## GIVEN DATA:
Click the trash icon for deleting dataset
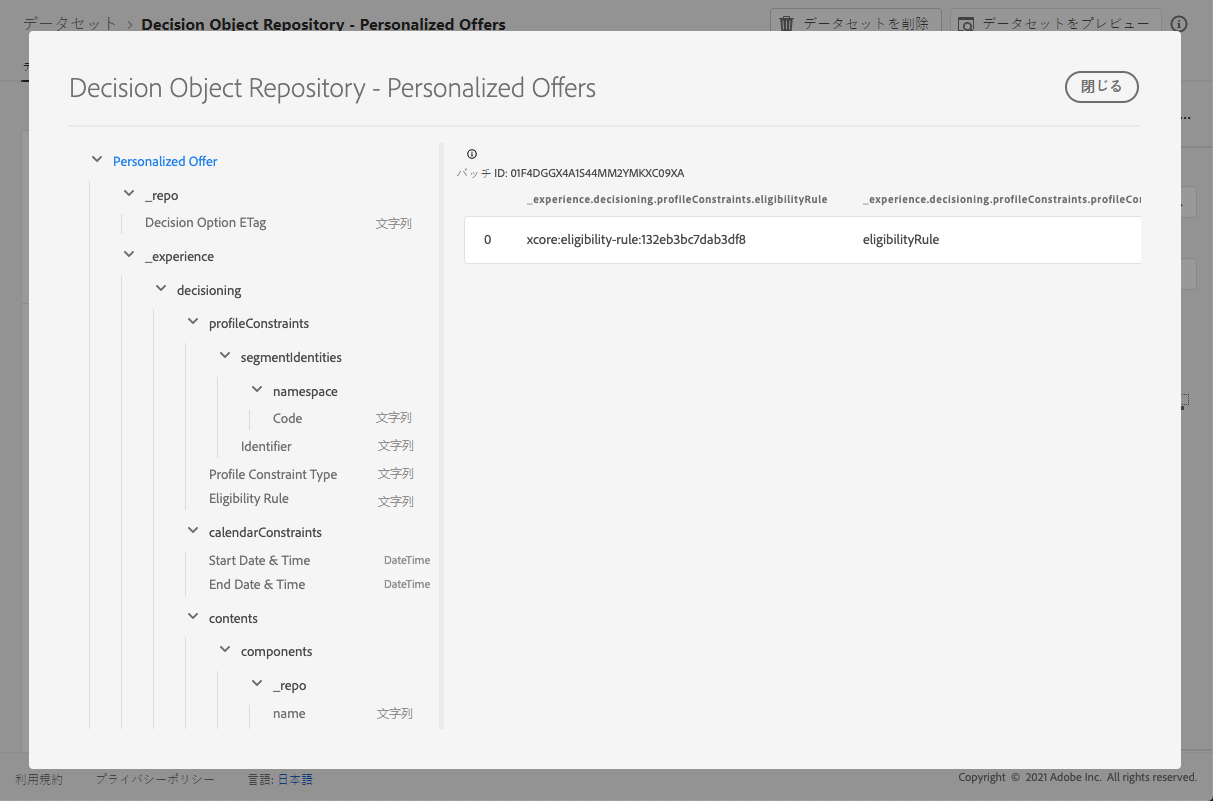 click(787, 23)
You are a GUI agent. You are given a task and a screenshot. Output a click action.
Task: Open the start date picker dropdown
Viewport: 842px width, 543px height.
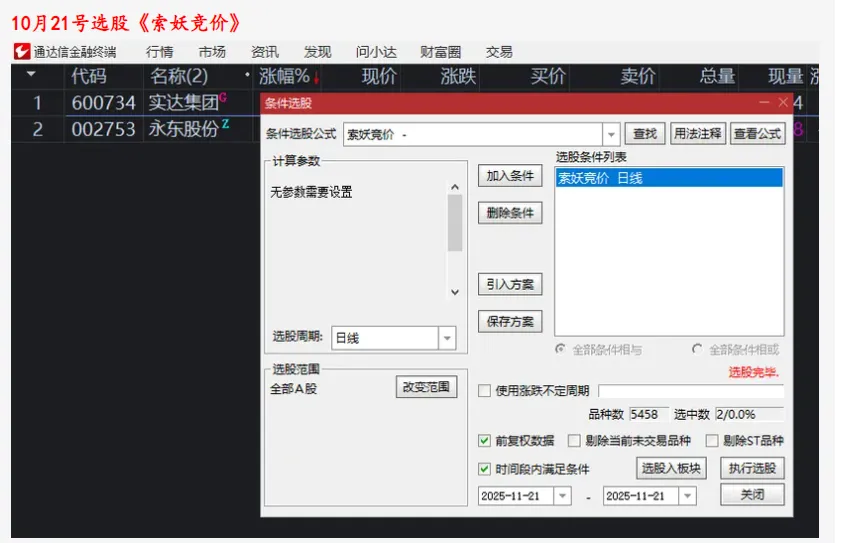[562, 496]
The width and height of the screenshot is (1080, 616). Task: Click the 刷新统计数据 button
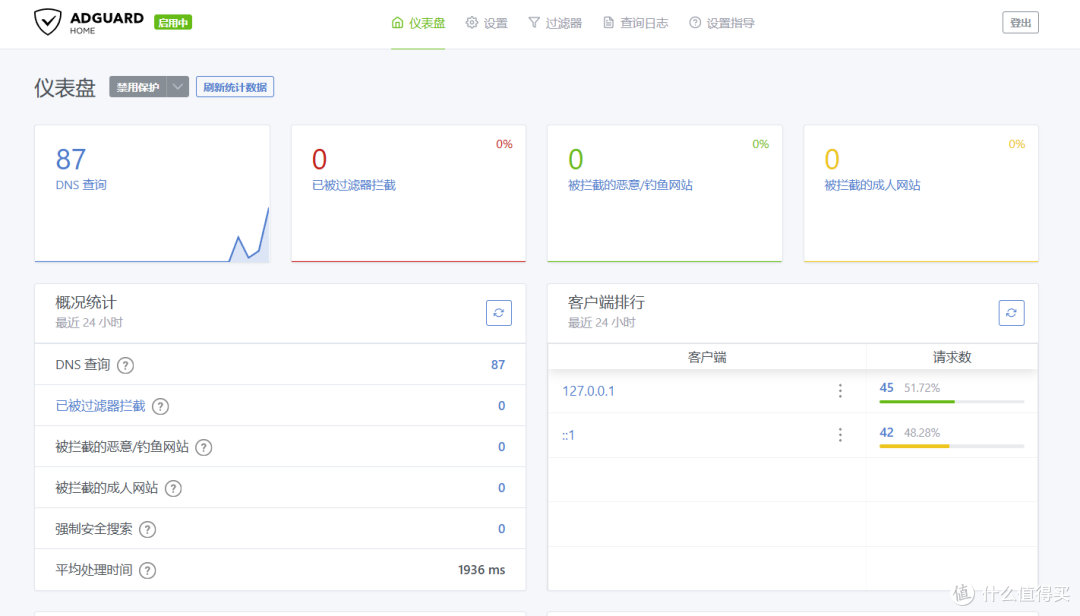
==
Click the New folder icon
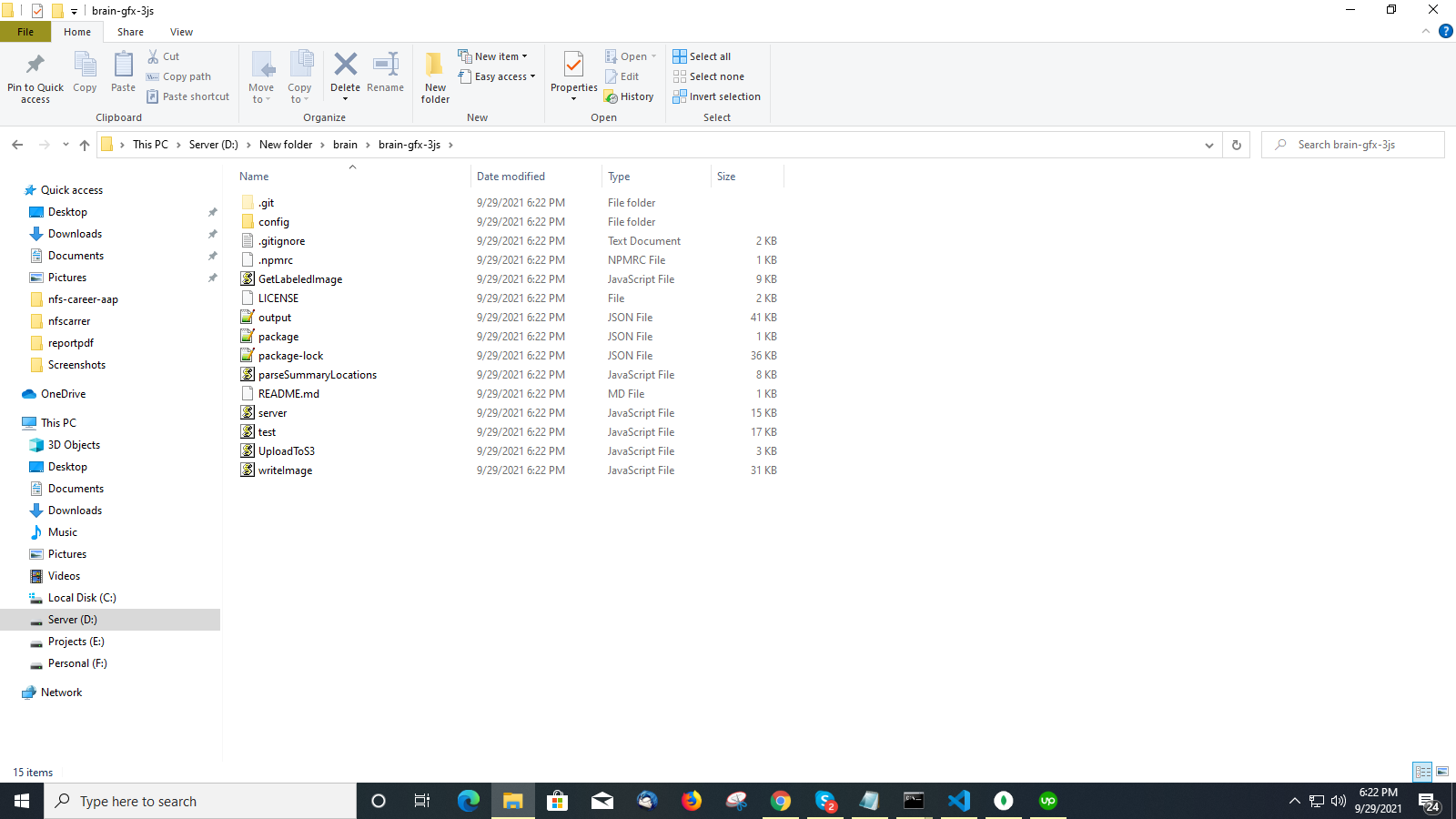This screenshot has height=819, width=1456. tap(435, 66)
---
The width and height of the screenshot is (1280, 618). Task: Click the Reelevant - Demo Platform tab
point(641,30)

## WHAT YOU SHOULD DO:
Edit the items from the line containing "You are a GUI" down through the line containing "The width and height of the screenshot is (1080, 616)." by replacing "dropdown" with "menu" and changing nothing else. Give back only those lines, and leave the pictures out.

## ANSWER TO THE TASK:
You are a GUI agent. You are given a task and a screenshot. Output a click action.
Task: Open the start date picker menu
Viewport: 842px width, 543px height.
[562, 496]
The width and height of the screenshot is (1080, 616). Task: Click the 刷新统计数据 button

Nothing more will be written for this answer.